** Opening RECORDS TO USE block **

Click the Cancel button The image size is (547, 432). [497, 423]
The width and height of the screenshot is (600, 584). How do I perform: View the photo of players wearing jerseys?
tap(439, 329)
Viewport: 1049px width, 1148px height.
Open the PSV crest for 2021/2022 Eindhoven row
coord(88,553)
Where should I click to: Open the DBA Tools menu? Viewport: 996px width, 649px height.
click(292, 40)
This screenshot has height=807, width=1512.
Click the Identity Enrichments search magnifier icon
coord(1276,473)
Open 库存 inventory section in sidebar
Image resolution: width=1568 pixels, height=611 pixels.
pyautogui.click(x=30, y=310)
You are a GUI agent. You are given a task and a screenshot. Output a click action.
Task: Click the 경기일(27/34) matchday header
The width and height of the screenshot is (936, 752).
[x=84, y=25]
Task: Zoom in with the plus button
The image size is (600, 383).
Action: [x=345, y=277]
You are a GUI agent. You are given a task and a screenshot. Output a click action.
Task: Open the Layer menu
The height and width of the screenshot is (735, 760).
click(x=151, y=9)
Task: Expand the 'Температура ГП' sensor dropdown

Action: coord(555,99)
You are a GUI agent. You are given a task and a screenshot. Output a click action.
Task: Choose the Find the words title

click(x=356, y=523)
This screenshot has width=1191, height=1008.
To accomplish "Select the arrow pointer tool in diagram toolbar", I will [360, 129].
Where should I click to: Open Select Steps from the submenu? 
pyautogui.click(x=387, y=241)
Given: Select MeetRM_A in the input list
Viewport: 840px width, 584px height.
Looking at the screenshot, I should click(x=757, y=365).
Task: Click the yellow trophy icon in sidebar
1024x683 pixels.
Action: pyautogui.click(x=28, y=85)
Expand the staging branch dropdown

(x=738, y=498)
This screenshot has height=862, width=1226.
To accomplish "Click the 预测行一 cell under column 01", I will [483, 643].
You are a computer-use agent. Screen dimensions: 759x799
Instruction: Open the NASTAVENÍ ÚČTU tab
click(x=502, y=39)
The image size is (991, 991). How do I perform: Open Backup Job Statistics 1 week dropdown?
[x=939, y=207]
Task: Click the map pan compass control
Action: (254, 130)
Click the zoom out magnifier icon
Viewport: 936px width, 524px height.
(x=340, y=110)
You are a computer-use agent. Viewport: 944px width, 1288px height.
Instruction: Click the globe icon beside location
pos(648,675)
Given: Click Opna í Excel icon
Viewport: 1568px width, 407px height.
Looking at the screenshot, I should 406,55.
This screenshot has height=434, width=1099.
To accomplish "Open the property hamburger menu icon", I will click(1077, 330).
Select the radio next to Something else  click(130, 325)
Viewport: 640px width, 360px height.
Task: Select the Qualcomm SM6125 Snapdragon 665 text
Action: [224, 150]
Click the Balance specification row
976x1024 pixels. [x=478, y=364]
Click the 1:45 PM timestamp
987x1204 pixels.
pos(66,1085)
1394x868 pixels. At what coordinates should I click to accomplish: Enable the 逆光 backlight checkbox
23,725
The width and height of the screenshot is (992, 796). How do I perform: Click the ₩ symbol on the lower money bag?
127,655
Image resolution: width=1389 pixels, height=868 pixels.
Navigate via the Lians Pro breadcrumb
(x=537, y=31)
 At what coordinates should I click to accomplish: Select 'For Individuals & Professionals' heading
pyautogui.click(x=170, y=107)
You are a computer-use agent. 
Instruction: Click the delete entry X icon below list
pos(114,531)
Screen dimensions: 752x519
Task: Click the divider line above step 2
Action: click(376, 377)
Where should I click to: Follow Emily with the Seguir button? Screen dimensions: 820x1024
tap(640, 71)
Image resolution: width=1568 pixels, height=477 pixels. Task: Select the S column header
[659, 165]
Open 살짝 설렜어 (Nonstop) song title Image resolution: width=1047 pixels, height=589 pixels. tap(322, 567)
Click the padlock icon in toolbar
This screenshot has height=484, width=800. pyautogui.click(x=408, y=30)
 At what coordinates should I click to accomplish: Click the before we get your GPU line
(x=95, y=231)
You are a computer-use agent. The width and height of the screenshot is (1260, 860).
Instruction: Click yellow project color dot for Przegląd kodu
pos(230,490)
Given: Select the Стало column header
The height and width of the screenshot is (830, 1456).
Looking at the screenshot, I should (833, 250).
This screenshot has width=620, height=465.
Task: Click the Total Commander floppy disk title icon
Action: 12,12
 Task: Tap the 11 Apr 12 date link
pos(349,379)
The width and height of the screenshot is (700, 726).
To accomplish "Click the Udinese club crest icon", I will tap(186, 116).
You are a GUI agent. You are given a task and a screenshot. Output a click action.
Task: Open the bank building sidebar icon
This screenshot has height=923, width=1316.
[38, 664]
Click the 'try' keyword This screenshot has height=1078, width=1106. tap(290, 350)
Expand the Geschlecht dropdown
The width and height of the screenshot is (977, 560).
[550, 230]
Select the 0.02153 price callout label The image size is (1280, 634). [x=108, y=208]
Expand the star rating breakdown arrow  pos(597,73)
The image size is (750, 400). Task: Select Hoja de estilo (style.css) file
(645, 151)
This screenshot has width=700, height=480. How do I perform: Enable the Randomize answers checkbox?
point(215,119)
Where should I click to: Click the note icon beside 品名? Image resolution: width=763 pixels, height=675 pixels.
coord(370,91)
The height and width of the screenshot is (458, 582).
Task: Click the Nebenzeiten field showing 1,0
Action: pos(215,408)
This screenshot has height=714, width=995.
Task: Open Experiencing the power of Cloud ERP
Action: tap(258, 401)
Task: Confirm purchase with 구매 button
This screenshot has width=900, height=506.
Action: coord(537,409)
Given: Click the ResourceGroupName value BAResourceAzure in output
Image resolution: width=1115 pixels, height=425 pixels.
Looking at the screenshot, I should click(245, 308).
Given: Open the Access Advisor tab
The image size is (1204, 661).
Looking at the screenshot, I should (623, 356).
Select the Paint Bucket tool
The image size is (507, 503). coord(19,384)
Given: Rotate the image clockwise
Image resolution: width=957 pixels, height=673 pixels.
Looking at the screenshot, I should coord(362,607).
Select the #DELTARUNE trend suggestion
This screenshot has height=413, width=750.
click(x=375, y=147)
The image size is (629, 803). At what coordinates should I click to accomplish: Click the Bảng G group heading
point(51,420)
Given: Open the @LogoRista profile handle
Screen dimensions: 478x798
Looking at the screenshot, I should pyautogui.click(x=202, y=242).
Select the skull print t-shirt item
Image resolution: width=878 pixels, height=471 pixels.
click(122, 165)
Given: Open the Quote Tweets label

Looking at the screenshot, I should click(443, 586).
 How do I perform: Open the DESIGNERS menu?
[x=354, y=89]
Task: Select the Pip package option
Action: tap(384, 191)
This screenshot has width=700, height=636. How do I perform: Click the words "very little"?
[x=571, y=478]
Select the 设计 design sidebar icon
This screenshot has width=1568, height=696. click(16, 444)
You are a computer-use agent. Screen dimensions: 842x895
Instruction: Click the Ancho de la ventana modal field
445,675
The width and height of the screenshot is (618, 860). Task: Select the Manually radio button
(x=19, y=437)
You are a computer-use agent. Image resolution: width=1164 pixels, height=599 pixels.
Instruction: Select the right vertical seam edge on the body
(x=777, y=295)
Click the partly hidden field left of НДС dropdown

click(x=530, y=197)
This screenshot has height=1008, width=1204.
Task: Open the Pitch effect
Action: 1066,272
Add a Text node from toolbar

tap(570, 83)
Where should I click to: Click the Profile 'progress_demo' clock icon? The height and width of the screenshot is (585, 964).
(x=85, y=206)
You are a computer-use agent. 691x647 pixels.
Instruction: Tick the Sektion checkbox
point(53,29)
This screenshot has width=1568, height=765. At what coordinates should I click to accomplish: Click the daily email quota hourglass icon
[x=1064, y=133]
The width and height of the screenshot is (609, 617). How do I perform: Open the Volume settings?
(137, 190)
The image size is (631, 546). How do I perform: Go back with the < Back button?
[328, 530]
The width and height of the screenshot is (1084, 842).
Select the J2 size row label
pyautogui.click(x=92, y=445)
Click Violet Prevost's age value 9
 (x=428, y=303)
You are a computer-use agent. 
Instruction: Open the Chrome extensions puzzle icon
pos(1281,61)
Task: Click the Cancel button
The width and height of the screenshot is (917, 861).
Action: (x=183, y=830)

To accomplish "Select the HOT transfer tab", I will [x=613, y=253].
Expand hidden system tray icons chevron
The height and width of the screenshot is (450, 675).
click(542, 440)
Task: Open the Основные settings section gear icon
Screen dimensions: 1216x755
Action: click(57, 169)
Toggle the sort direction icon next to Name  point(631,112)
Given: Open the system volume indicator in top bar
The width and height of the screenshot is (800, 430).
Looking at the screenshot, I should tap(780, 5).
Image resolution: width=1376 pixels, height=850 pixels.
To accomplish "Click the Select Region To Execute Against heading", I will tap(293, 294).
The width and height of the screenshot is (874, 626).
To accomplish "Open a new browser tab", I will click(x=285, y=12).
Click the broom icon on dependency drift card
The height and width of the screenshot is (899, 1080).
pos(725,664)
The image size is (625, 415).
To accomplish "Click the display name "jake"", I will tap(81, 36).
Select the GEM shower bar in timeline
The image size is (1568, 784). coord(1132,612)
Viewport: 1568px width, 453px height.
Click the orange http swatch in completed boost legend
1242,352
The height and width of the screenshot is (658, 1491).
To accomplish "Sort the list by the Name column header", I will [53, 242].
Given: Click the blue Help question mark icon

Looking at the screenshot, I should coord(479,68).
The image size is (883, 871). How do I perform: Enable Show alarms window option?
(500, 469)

** Closing RECORDS TO USE block **

WHAT IS BEING ASKED = Above are some lines. Repeat exactly, and only, those from the line that has "Image resolution: width=1376" through the line that has "The height and width of the screenshot is (658, 1491).".

RESPONSE BOX =
Image resolution: width=1376 pixels, height=850 pixels.
To accomplish "Click the Select Region To Execute Against heading", I will tap(293, 294).
The width and height of the screenshot is (874, 626).
To accomplish "Open a new browser tab", I will click(x=285, y=12).
Click the broom icon on dependency drift card
The height and width of the screenshot is (899, 1080).
pos(725,664)
The image size is (625, 415).
To accomplish "Click the display name "jake"", I will tap(81, 36).
Select the GEM shower bar in timeline
The image size is (1568, 784). coord(1132,612)
Viewport: 1568px width, 453px height.
Click the orange http swatch in completed boost legend
1242,352
The height and width of the screenshot is (658, 1491).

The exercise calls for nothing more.